На следующий день, если вы отошли от предыдущего, можно приготовить «щи из топора». Но надо помнить об условности этого сказочного названия, вовсе не обязательно предусматривавшего и щи, и топор.
Рецепт, в сущности, не сильно отличается от уже приведенного, за тем исключением, что ингредиенты берутся с другой, но тоже случайной полки. Нальем в кастрюлю воды, бросим любые бульонные кубики, луковицу (см. выше), лаврушку, перец горошком и назовем проект наугад ухой. Теперь очистим овощной отдел холодильника, где обязательно лежит сморщенная морковка, оказавшийся лишним стебель сельдерея, сырая картофелина, а главное — хвосты трав, которые именно на этот случай никогда не выбрасывают. Связав в пучок остатки укропа, петрушки и кинзы, бросаем в бульон и ждем, пока не запахнут. Ну а затем пора пройтись по консервам. Банка лососины в собственном соку, кальмары, зеленый горошек, да хоть бы и курица из жестянки. Быстро проварить, положить ложку сливочного масла и влить рюмку мадеры для роскоши. Есть с сухарями, если хлеб кончился, и с любой из перечисленных выше водок.

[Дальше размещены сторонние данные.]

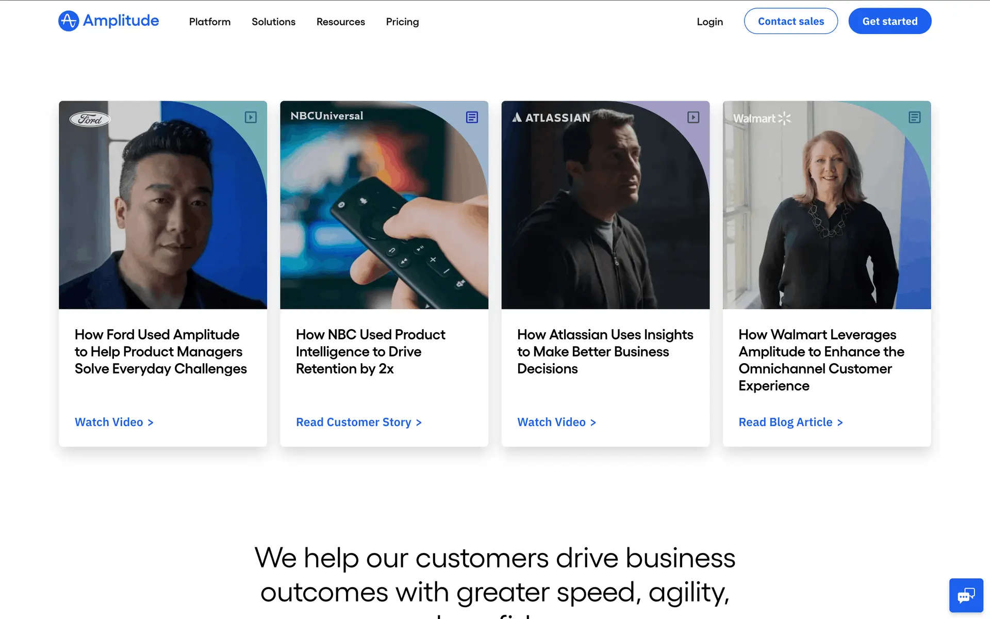Click the video play icon on Ford card
This screenshot has width=990, height=619.
251,118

Вопрос с десертом решают оладьи по-королевски. Ради них я никогда не допиваю бутылку кефира — от старости он, как все мы, только злее. Выливаем его в миску, всыпаем муку, ложку разрыхлителя, оставшиеся яйца, размятый банан (подгнивший даже лучше), немного сахара, а лучше меда, чуть соли, стопку оливкового масла и лениво взбиваем вилкой, а не блендером. Когда грубоватая смесь пустит пузырьки, начнем умничать. Всыпем сушеную клюкву, вишню или чернику, введем тонко нарезанные яблоки, заранее присыпанные сахарной пудрой, добавим натертую цедру от завалявшегося с Нового года мандарина, размозженные орехи и всё, что с ними рифмуется, вроде шоколадной крошки. Лишь бы не получилось слишком густо.
Оглядев результат и насыпав для цвета щепотку куркумы, зачерпываем уместным половником тесто и печем с двух сторон на умеренно жаркой сковородке, регулярно смазывая ее маслом. Важно съесть эти поистине королевские оладьи обжигающими со сметаной, или вареньем, или патокой, но обязательно с чаем.